__阅读文本__.
————————
「Bzoj 1880」「Sdoi2009」Elaxia的路线 (最短路+枚举/最短路图+拓扑排序+DP)

BZOJ 1880
题意：求出$s_1$到$t_1$的最短路径与$s_2$到$t_2$的最短路径的最长公共长度是多少。
解：我们求出四个点出发的单源最短路，然后枚举一条路径$(i,j)$，判断这条路径是否在两条最短路上，用公式算出公共长度，然后更新答案即可。
Hack，枚举的路径不一定在两条最短路径的公共路径上，必须要先预处理出每个点是否在公共路径上，因为每次枚举的最短路径端点都要在公共路径上。
知识点：本题运用了最短路加枚举，与CF 544D思路类似。

最短路图+拓扑排序+DP 做法：
最短路图：所有$dis(s,i)+dis(j,t)=dis(s,t)$的边$(i,j)$组成的 DAG 图
将$s_1$到$t_1$最短路图求出来并且和$s_2$到$t_2$的最短路径求交，然后在 DAG 图上按照拓扑序求最长路。

#include<cstdio>
#include<algorithm>
#include<cstring>
#include<climits>
#include<queue>
#define ms(i, j) memset(i, j, sizeof i)
#define LL long long
#define ULL unsigned long long
#define db double

const int MAXN = 1505, INF = 1000000000, Z = 1, F = 0;

struct edge {
    int v, w, nxt;
}ed[2250000 + 5];
int en, hd[MAXN];

struct data {
    int u, dis;
    bool operator < (const data &b) const {return dis > b.dis;}
};

int n, m, s[2], t[2], dis[2][2][MAXN], vis[MAXN], whw[MAXN];

std::priority_queue<data > q;

inline void ins(int x, int y, int w) {
    ed[++en] = (edge){y, w, hd[x]}, hd[x] = en;
    ed[++en] = (edge){x, w, hd[y]}, hd[y] = en;    
}

void dij(int Ty, int zf) {
    ms(vis, 0);
    if (zf == Z) q.push((data){s[Ty], 0}), dis[Ty][zf][s[Ty]] = 0;
    else q.push((data){t[Ty], 0}), dis[Ty][zf][t[Ty]] = 0;
    while (!q.empty()) {
        data p = q.top(); q.pop();
        if (vis[p.u]) continue;
        vis[p.u] = 1;
        for (int i = hd[p.u]; i > 0; i = ed[i].nxt) {
            edge &e = ed[i];
            if (dis[Ty][zf][e.v] > dis[Ty][zf][p.u] + e.w) {
                dis[Ty][zf][e.v] = dis[Ty][zf][p.u] + e.w;
                q.push((data){e.v, dis[Ty][zf][e.v]});
            }
        }
    }
}

void clean() {
    ms(whw, 0), ms(hd, -1);
    for (int i = 0; i < 2; i++)
————————
__材料__.
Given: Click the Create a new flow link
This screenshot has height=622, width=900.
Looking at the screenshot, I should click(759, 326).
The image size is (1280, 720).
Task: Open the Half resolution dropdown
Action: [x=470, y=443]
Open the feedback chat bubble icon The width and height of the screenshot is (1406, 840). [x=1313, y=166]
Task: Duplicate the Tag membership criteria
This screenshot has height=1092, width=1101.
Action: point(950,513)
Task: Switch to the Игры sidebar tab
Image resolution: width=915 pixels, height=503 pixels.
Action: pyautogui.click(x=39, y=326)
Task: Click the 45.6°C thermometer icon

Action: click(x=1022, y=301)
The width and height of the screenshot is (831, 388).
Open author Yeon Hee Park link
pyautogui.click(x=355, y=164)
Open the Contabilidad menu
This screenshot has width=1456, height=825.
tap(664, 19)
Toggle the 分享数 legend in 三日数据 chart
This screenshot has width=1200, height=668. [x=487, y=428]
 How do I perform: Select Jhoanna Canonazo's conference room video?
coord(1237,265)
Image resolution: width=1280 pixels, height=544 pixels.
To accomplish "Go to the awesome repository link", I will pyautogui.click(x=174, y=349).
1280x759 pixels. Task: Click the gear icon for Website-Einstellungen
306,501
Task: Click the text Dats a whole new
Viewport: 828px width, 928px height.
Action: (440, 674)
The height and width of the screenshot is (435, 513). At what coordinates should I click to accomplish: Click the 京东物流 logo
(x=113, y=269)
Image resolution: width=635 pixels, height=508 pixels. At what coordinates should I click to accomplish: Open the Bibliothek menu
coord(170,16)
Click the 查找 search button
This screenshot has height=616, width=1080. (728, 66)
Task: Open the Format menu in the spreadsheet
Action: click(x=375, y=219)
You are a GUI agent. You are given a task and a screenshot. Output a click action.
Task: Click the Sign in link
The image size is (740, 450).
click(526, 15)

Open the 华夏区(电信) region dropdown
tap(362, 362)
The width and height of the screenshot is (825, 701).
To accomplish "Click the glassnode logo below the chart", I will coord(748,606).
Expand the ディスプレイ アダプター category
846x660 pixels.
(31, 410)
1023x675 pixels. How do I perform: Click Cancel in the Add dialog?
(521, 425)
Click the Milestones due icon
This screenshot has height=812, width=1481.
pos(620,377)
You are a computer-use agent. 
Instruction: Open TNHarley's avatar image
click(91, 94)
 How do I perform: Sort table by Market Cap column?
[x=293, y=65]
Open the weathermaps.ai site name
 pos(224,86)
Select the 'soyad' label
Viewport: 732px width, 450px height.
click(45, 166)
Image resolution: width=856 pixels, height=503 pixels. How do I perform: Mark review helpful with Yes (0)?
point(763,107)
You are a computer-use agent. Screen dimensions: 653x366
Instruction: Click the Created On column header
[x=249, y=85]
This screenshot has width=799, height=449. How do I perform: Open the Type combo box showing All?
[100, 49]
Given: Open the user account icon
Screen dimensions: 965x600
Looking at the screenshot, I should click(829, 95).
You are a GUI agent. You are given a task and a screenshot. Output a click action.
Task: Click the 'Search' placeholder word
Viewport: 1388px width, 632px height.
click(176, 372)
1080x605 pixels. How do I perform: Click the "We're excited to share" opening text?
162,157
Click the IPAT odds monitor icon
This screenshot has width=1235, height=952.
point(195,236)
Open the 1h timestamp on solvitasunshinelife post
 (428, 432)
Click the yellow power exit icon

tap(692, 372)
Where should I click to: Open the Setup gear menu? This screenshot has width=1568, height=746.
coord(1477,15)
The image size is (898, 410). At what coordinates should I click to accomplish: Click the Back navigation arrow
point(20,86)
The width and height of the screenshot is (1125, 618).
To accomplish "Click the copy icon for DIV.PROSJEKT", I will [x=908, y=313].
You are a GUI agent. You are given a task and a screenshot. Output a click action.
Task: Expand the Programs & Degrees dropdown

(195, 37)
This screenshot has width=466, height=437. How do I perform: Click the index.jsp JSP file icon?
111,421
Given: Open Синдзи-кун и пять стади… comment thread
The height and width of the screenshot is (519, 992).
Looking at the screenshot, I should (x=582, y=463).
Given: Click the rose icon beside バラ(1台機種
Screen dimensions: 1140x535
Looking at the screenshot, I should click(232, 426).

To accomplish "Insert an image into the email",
————————
__任务要求__.
1) 请逐字照录阅读文本中从“Hack，枚举的路径不一定在”起至“将$s_1$到$t_1$最短路图求出来并且和$s_2$到$t_2$的最短路径求交，然后在 DAG 图上按照拓扑序求最长路。”止（含两端）的部分。
2) 判断下列说法是否与阅读文本相符，逐条回答“是”或“否”，并原样引用文中起决定作用的文字：(a) 文中称本题与CF 544D思路类似；(b) 最短路图做法是在DAG图上按照拓扑序求最短路；(c) 代码中MAXN的取值为1505。
作答时只以阅读文本为依据。

__参考答案__.
1)
Hack，枚举的路径不一定在两条最短路径的公共路径上，必须要先预处理出每个点是否在公共路径上，因为每次枚举的最短路径端点都要在公共路径上。
知识点：本题运用了最短路加枚举，与CF 544D思路类似。

最短路图+拓扑排序+DP 做法：
最短路图：所有$dis(s,i)+dis(j,t)=dis(s,t)$的边$(i,j)$组成的 DAG 图
将$s_1$到$t_1$最短路图求出来并且和$s_2$到$t_2$的最短路径求交，然后在 DAG 图上按照拓扑序求最长路。

2)
(a) 是。“与CF 544D思路类似”
(b) 否。“在 DAG 图上按照拓扑序求最长路”
(c) 是。“MAXN = 1505”